Pero ella quiso poner toda su
lucidez en su obra, mantenerla al margen. Corregía al máximo sus poemas (y
ejercía lo que podríamos llamar autocensura: alguna vez “ella” se convirtió en
“él”: Alejandra era bisexual, pero sus parejas fueron siempre mujeres),
traducía con rigor, escribió muy precisas reseñas (sobre todo en la revista Cuadernos del Congreso para la Libertad de la Cultura en la que trabajó un tiempo).
En los últimos años, ese control se
fue aflojando y todo lo que ocultaba —toda su confusión y sus fantasmas— se
desbordaron tras la muerte con la sucesiva aparición de textos inéditos. Hoy
quizá interesa tanto o más el personaje, o el símbolo en que se ha convertido
el personaje, que su obra, aunque sus mejores poemas —de herencia surrealista,
pero con la concisión de Emily Dickinson— no dejan de deslumbrarnos: “extraña
que fui / cuando vecina de lejanas lunes / atesoraba palabras muy puras / para
crear nuevos silencios.
Quería y no quería morir. Pidió
ayuda tras sus dos primeros intentos de suicidio y esa ayuda llegó a tiempo. No
ocurrió así con el tercero.

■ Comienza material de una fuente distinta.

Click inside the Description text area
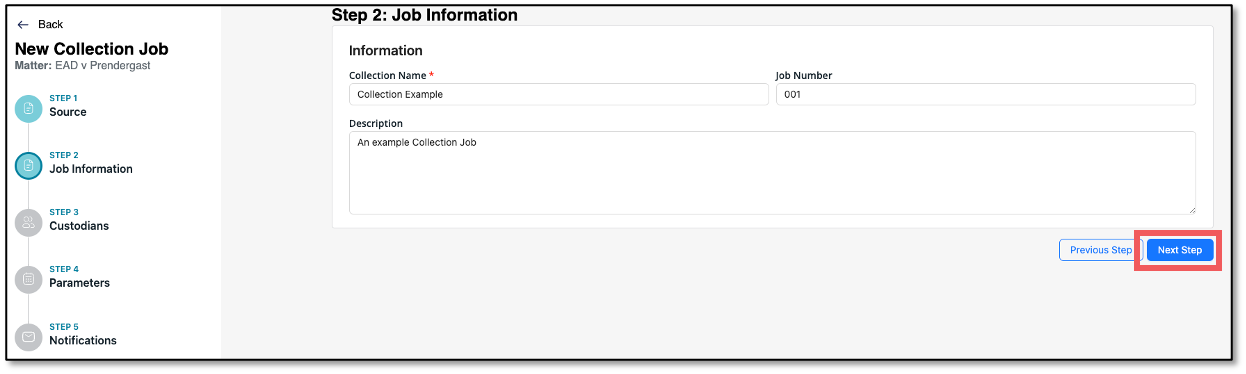Viewport: 1246px width, 374px height. point(772,172)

De madrugada, telefoneó tres veces a un amigo.
Estos son los mensajes que le dejó: “Antonio, me tomé una sobredosis de
pastillas, ayúdame”: “Antonio, por favor, me siento muy mal; “Antonio,
llámame”. El amigo, Antonio López Crespo, no los escuchó hasta el día
siguiente, cuando ya era tarde.
Esta indagación en la “biografía de
un mito” interesa no solo a quienes tienen a Alejandra Pizarnik por una de las
grandes poetas de nuestro tiempo (las páginas dedicadas a analizar su poesía
son quizá las más prescindibles). Importa la reconstrucción de una época, con
sus toques costumbristas, y, sobre todo, el humano enigma que la protagoniza.